Transcribe sin ningún cambio todo lo que va desde la fila que contiene "Open more options" hasta la fila que contiene "click(x=608, y=396)", ambas incluidas.
□ □ □ □ □
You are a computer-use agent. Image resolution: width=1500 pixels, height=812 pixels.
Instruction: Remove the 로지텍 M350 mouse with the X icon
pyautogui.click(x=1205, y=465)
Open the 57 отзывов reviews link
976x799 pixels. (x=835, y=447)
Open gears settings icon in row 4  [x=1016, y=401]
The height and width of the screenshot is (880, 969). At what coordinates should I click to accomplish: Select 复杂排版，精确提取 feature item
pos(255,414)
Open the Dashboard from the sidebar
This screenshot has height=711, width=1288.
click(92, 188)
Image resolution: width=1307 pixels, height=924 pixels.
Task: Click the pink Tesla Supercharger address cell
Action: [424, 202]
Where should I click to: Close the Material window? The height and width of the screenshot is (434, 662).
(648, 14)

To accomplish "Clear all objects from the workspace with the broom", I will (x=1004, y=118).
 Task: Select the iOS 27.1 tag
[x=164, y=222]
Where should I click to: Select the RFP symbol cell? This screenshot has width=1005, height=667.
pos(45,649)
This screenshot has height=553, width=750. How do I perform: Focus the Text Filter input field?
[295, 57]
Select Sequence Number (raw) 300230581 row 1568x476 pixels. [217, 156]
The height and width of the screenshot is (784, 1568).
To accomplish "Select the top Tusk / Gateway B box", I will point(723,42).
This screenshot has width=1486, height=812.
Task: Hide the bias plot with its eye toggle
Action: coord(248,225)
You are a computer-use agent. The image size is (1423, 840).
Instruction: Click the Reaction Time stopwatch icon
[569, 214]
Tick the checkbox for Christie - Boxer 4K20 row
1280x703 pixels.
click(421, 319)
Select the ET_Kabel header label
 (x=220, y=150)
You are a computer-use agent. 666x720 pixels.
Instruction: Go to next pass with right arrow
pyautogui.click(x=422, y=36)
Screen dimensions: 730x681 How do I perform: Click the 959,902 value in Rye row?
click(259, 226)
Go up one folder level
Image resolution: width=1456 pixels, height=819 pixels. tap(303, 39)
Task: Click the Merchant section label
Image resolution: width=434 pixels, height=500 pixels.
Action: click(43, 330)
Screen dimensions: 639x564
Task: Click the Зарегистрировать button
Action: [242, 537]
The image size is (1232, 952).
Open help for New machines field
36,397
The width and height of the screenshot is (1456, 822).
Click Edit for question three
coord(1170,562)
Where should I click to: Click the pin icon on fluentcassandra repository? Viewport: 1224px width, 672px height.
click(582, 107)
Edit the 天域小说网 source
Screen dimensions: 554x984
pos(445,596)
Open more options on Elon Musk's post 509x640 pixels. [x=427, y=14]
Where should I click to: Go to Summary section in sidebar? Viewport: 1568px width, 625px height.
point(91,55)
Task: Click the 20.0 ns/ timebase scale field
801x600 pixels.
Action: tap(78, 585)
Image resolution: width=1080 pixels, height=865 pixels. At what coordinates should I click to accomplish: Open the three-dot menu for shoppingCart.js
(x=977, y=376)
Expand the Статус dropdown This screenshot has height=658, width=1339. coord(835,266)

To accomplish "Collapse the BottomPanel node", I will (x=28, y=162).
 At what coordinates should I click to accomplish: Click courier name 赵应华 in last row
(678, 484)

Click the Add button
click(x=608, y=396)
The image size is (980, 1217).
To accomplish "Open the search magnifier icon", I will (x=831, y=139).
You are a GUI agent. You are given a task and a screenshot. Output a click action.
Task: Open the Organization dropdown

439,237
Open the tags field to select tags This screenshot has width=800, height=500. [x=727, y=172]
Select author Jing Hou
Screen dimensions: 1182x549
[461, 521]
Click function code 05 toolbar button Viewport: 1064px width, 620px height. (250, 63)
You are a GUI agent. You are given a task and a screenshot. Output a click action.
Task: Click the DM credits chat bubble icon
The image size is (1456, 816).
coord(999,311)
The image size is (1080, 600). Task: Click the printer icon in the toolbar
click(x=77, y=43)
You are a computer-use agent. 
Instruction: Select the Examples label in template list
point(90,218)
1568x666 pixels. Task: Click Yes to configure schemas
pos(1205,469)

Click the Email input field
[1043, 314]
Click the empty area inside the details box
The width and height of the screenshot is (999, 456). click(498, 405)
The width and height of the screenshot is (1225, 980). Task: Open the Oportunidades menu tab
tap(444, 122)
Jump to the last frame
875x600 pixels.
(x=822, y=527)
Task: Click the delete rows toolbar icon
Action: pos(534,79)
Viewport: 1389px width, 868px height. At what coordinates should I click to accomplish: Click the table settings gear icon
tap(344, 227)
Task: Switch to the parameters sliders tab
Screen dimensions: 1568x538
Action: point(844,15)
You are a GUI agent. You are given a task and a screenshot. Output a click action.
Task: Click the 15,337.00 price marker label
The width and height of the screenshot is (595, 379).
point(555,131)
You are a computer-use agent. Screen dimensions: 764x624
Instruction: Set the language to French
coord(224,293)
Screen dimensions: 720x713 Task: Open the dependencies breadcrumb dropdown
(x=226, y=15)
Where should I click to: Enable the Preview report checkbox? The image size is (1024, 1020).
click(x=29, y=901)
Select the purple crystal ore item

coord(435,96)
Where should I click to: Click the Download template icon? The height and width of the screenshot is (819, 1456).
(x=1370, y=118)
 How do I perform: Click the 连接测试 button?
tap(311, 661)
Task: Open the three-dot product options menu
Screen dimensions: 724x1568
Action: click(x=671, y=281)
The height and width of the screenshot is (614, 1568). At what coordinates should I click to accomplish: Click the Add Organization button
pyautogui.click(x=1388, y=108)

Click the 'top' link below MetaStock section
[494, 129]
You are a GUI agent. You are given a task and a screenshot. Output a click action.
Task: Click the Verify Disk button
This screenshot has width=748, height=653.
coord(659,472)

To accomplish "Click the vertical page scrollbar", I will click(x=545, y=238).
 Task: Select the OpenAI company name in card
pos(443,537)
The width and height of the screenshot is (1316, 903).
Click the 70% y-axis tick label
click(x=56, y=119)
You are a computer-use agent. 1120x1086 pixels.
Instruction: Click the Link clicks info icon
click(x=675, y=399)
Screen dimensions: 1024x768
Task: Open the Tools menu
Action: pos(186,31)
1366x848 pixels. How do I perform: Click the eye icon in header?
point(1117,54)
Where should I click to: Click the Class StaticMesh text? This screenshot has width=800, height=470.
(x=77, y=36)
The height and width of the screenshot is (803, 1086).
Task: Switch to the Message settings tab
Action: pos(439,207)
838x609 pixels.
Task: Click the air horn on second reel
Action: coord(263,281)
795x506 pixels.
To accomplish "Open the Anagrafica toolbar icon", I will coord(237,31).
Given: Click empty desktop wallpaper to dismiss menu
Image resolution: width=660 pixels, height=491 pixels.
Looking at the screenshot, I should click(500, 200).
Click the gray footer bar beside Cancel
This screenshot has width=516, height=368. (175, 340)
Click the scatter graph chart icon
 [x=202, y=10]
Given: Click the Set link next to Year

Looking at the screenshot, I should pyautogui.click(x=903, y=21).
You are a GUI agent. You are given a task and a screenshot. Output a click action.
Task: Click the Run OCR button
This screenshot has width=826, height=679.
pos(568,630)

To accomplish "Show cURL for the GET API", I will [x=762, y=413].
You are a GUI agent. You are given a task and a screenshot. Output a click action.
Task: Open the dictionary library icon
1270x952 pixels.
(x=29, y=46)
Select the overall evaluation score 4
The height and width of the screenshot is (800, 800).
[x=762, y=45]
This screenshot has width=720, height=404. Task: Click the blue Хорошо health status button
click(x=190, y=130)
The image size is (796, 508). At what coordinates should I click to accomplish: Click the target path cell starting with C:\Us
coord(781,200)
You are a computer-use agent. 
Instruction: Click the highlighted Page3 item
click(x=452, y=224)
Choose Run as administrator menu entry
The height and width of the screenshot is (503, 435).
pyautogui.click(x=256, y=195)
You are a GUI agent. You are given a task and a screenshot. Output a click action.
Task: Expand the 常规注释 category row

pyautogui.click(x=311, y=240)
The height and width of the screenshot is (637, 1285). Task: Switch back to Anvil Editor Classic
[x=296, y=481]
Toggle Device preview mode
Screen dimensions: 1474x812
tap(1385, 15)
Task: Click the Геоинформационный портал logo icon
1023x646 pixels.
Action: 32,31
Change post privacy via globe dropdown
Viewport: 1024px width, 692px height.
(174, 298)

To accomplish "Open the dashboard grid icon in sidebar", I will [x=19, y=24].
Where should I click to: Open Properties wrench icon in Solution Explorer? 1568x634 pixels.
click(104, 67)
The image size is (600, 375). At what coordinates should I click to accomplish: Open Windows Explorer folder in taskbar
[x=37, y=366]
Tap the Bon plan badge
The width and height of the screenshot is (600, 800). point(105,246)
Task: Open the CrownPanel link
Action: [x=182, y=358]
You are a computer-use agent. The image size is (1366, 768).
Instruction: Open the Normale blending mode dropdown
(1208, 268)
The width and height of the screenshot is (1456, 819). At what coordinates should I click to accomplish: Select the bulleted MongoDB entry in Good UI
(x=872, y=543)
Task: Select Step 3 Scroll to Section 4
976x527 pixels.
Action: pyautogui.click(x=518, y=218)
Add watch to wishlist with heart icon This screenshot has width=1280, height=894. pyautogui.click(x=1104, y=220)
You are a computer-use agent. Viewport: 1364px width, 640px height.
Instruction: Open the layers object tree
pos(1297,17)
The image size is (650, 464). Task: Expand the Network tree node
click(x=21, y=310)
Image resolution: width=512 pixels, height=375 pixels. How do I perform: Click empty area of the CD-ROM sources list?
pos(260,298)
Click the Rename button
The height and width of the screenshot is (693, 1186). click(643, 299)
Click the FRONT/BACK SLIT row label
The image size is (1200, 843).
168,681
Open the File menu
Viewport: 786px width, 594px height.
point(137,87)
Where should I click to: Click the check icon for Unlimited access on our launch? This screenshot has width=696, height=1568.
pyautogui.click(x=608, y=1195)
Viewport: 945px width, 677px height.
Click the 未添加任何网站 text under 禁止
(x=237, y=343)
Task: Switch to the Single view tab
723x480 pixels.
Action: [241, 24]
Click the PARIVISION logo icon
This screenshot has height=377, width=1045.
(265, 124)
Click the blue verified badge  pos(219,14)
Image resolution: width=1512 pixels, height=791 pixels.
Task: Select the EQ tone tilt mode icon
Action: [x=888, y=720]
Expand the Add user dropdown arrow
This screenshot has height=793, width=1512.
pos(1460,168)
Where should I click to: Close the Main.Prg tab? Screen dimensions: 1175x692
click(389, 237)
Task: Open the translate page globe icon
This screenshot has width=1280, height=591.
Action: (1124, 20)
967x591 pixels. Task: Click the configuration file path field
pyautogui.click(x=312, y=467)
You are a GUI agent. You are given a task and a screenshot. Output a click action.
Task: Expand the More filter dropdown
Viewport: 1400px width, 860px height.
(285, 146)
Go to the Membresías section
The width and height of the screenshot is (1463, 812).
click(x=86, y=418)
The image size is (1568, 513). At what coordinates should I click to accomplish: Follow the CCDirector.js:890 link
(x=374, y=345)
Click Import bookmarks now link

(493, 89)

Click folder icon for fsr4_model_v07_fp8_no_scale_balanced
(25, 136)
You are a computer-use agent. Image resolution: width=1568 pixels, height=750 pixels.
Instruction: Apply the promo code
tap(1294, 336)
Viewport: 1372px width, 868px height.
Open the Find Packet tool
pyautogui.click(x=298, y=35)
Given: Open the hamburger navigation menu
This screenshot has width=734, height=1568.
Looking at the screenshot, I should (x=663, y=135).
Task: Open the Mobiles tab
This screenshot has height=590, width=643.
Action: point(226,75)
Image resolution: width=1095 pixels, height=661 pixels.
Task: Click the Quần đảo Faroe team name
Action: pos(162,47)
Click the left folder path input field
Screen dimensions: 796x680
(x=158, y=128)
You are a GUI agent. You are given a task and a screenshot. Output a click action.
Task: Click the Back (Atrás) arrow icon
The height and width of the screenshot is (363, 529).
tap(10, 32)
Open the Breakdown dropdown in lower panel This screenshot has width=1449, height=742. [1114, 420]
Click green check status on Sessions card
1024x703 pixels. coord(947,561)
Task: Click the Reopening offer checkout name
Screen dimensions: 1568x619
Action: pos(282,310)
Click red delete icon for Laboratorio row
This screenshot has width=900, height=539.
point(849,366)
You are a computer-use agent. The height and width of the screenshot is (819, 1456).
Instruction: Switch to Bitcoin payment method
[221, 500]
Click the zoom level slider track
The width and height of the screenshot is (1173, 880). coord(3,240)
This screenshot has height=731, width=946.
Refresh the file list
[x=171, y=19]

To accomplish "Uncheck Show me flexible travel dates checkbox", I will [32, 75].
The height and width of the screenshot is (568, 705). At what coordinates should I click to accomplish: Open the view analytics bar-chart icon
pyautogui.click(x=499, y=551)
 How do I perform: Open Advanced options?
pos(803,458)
□ □ □ □ □
RESULTADO:
Open more options on Elon Musk's post 509x640 pixels. [x=427, y=14]
Where should I click to: Go to Summary section in sidebar? Viewport: 1568px width, 625px height.
point(91,55)
Task: Click the 20.0 ns/ timebase scale field
801x600 pixels.
Action: tap(78, 585)
Image resolution: width=1080 pixels, height=865 pixels. At what coordinates should I click to accomplish: Open the three-dot menu for shoppingCart.js
(x=977, y=376)
Expand the Статус dropdown This screenshot has height=658, width=1339. coord(835,266)

To accomplish "Collapse the BottomPanel node", I will (x=28, y=162).
 At what coordinates should I click to accomplish: Click courier name 赵应华 in last row
(678, 484)

Click the Add button
click(x=608, y=396)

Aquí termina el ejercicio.